This doesn’t directly answer your question, but neither of the two approaches you outlined would work, I guess, because it would require that forward also accepts a second array, targets.
The “typical” use of the nn modules is that you return the predictions (e.g., logits, softmax outputs etc) from forward and compute the cost outside the loop. E.g., sth like
class MultilayerPerceptron(torch.nn.Module):
def __init__(self, num_features, num_classes):
super(MultilayerPerceptron, self).__init__()
self.linear_1 = torch.nn.Linear(num_features, num_hidden_1)
self.linear_2 = torch.nn.Linear(num_hidden_1, num_hidden_2)
self.linear_out = torch.nn.Linear(num_hidden_2, num_classes)
def forward(self, x):
out = self.linear_1(x)
out = F.relu(out)
out = self.linear_2(out)
out = F.relu(out)
logits = self.linear_out(out)
probas = F.softmax(logits, dim=1)
return logits, probas
model = MultilayerPerceptron(num_features=num_features,
num_classes=num_classes)
cost_fn = torch.nn.CrossEntropyLoss()
optimizer = torch.optim.SGD(model.parameters(), lr=learning_rate)
for epoch in range(num_epochs):
model.train()
for batch_idx, (features, targets) in enumerate(train_loader):
features = features.view(-1, 28*28).to(device)
targets = targets.to(device)
### FORWARD AND BACK PROP
logits, probas = model(features)
cost = cost_fn(logits, targets)
optimizer.zero_grad()
cost.backward()
### UPDATE MODEL PARAMETERS
optimizer.step()
I guess, because it would require that forward also accepts a second array, targets.
My code was just meant to be simple (and thus non functional), in order to illustrate my question.

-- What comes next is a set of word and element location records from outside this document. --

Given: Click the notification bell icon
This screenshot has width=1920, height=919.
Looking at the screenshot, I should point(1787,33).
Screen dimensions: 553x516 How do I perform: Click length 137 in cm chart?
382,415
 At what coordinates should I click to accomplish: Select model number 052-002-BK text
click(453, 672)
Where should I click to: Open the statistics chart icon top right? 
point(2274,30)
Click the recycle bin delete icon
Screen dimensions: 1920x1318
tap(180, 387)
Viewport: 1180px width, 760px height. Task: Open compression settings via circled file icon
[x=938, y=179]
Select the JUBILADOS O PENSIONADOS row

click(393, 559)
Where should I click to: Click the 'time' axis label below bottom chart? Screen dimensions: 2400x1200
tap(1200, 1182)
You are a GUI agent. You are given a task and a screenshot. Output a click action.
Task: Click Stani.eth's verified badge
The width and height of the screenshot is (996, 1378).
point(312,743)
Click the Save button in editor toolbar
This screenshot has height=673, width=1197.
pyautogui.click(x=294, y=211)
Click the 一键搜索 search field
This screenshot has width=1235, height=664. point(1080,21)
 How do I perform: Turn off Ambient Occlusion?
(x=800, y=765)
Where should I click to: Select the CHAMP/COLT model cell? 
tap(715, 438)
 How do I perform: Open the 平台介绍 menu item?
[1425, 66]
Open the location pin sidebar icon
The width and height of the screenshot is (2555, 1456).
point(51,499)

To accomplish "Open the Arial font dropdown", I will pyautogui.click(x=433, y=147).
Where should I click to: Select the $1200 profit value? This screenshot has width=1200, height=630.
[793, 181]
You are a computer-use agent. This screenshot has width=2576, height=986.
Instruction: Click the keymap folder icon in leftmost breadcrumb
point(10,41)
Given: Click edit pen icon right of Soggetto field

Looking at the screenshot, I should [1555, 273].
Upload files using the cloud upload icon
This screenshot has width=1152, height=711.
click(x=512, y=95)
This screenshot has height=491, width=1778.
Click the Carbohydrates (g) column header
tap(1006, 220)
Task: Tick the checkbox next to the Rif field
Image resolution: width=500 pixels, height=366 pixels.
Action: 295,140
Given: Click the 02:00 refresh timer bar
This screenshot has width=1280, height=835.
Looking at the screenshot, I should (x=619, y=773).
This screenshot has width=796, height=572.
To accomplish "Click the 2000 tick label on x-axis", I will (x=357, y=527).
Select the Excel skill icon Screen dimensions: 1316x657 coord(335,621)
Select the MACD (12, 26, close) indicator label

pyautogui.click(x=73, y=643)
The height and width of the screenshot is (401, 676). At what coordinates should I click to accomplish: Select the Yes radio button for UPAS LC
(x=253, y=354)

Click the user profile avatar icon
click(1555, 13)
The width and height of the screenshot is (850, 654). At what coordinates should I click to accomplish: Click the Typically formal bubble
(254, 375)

In my case, the target variable is non changing, and it setup durring a setup phase as self.target.
For my code example, I am working with VGG/sequential models, and the forward function for my loss module would be inside a class (which I add to the sequential model).
The “typical” use of the nn modules is that you return the predictions (e.g., logits, softmax outputs etc) from forward and compute the cost outside the loop. E.g., sth like
I am collecting the self.loss value from each custom nn module, for use in computations. But I don’t need to change the output of a layer in my hierarchical model.
My code was just meant to be simple (and thus non functional),
I see! Back to the original Q: No you wouldn’t need to return an output variable inside the
def forward(self, x):
out = self.linear_1(x)
out = F.relu(out)
out = self.linear_2(out)
out = F.relu(out)
cost_fn = torch.nn.CrossEntropyLoss()
self.cost = cost_fn(self.linear_out(out), targets)
return None
and then the following training loop:
for epoch in range(num_epochs):
for batch_idx, (features, targets) in enumerate(train_loader):
features = features.to(device)
targets = targets.to(device)
### FORWARD AND BACK PROP
model(features)
optimizer.zero_grad()
model.cost.backward()
### UPDATE MODEL PARAMETERS
optimizer.step()
you could even do sth like this and it would work (i.e., the code will run):
def forward(self, x):
self.cost = torch.tensor(99., requires_grad=True)
return None
...
### FORWARD AND BACK PROP
model(features)
optimizer.zero_grad()
model.cost.backward()